报告名称：Training mixture of weighted SVM for object detection using EM algorithm
Inspired by the idea of divide-and-conquer approach and discriminatively trained SVM model for object detection, we introduce a method of training mixture of weighted SVM models using EM algorithm. In this talk, we introduce a new part weighted SVM with logistic function to convert its prediction score into pseudo-probability. The part weight is computed by an energy estimation method to reflect the discriminative power of different object parts, and the conversion of prediction score to probability enables the input to be assigned to a proper SVM based on unbiased prediction scores among multiple SVM models. More importantly, the two modifications fit the joint training process of multiple SVMs into the EM framework, where we could iteratively reassign the object examples into different sub-regions of the entire input space, and then retrain the SVM models corresponding to that sub-region. In this way, the mixture of SVM models becomes a set of “experts” to form the mixture of DPMs. Experimental results show that our proposed method made noticeable improvements over the baseline method, which demonstrates the advantage of our proposed method for training MDPM based models for object detection.

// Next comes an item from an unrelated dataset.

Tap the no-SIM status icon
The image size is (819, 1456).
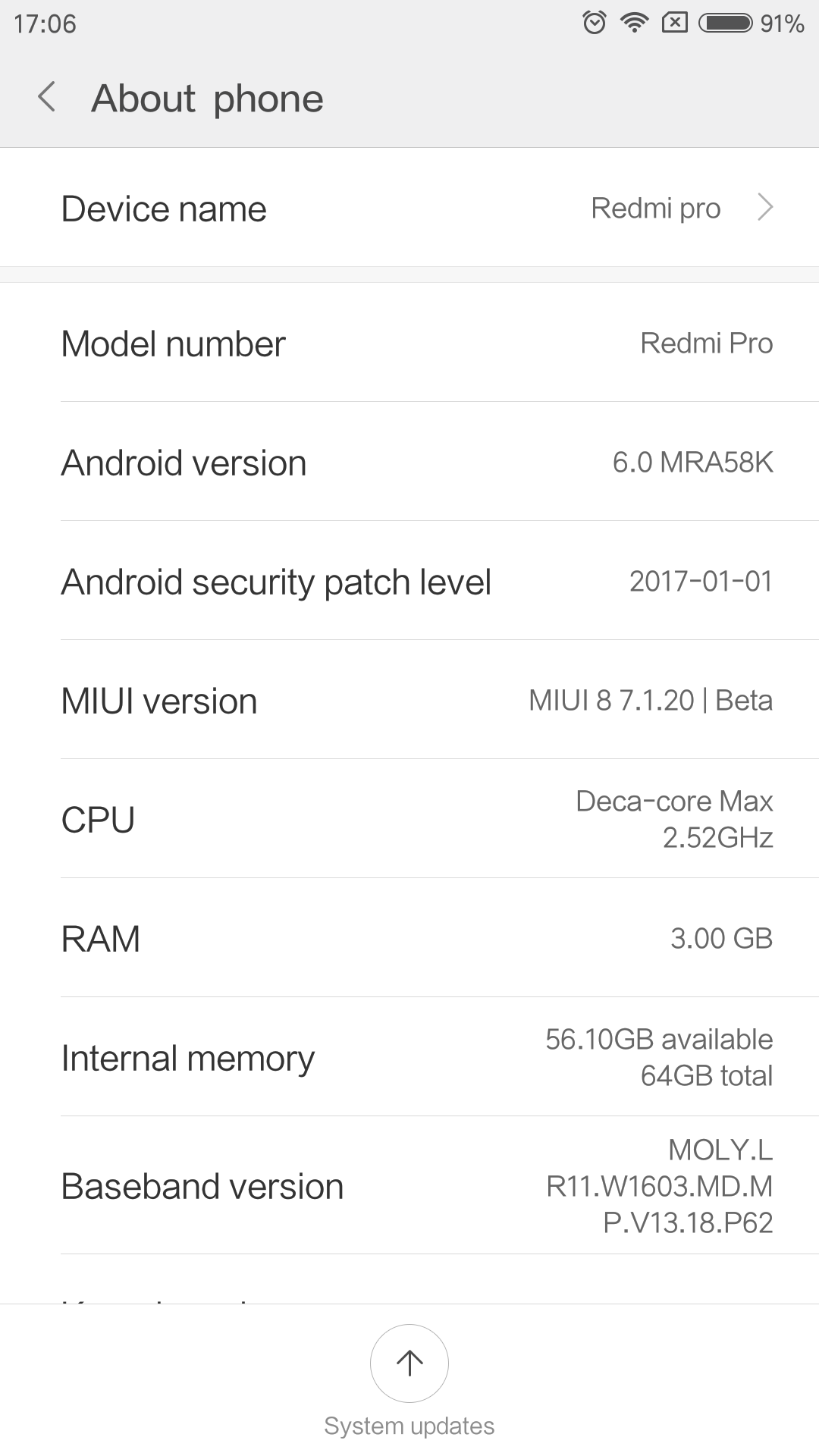pos(674,23)
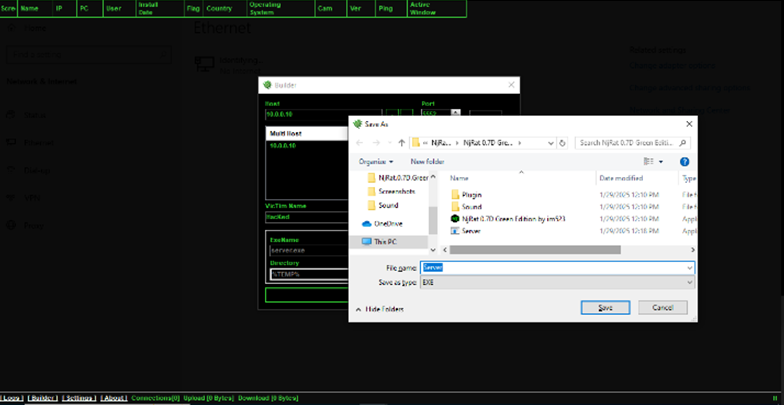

De Cheng received the B.S. degree in automation control, in 2011, from Xi’an Jiaotong University, Xi’an, China, where he obtained his Ph.D. degree with the Institute of Artificial Intelligence and Robotics in 2017. He is now a faculty member in the Department of Computer Science and Technology. His research interests include pattern recognition and machine learning, specifically in the areas of person re-id, object detection and image classification.
报告名称：Bridging saliency detection to weakly supervised object detection based on self-paced
Weakly-supervised object detection (WOD) is a challenging problems in computer vision. The key problem is to simultaneously infer the exact object locations in the training images and train the object detectors, given only the training images with weak image-level labels. Intuitively, by simulating the selective attention mechanism of human visual system, saliency detection technique can select attractive objects in scenes and thus is a potential way to provide useful priors for WOD. However, the way to adopt saliency detection in WOD is not trivial since the detected saliency region might be possibly highly ambiguous in complex cases. To this end, this work first comprehensively analyzes the challenges in applying saliency detection to WOD. Then, we make one of the earliest efforts to bridge saliency detection to WOD via the self-paced curriculum learning, which can guide the learning procedure to gradually achieve faithful knowledge of multi-class objects from easy to hard. The experimental results demonstrate that the proposed approach can successfully bridge saliency detection and WOD tasks and achieve the state-of-the-art object detection results under the weak supervision.
Dingwen Zhang received the B.E. and Ph.D degrees from the Northwestern Polytechnical University, Xi’an, China, in 2012 and 2018, respectively. He is currently an associate professor in Xidian University. His research interests include computer vision and multimedia processing, especially on saliency detection, co-saliency detection, and weakly supervised learning.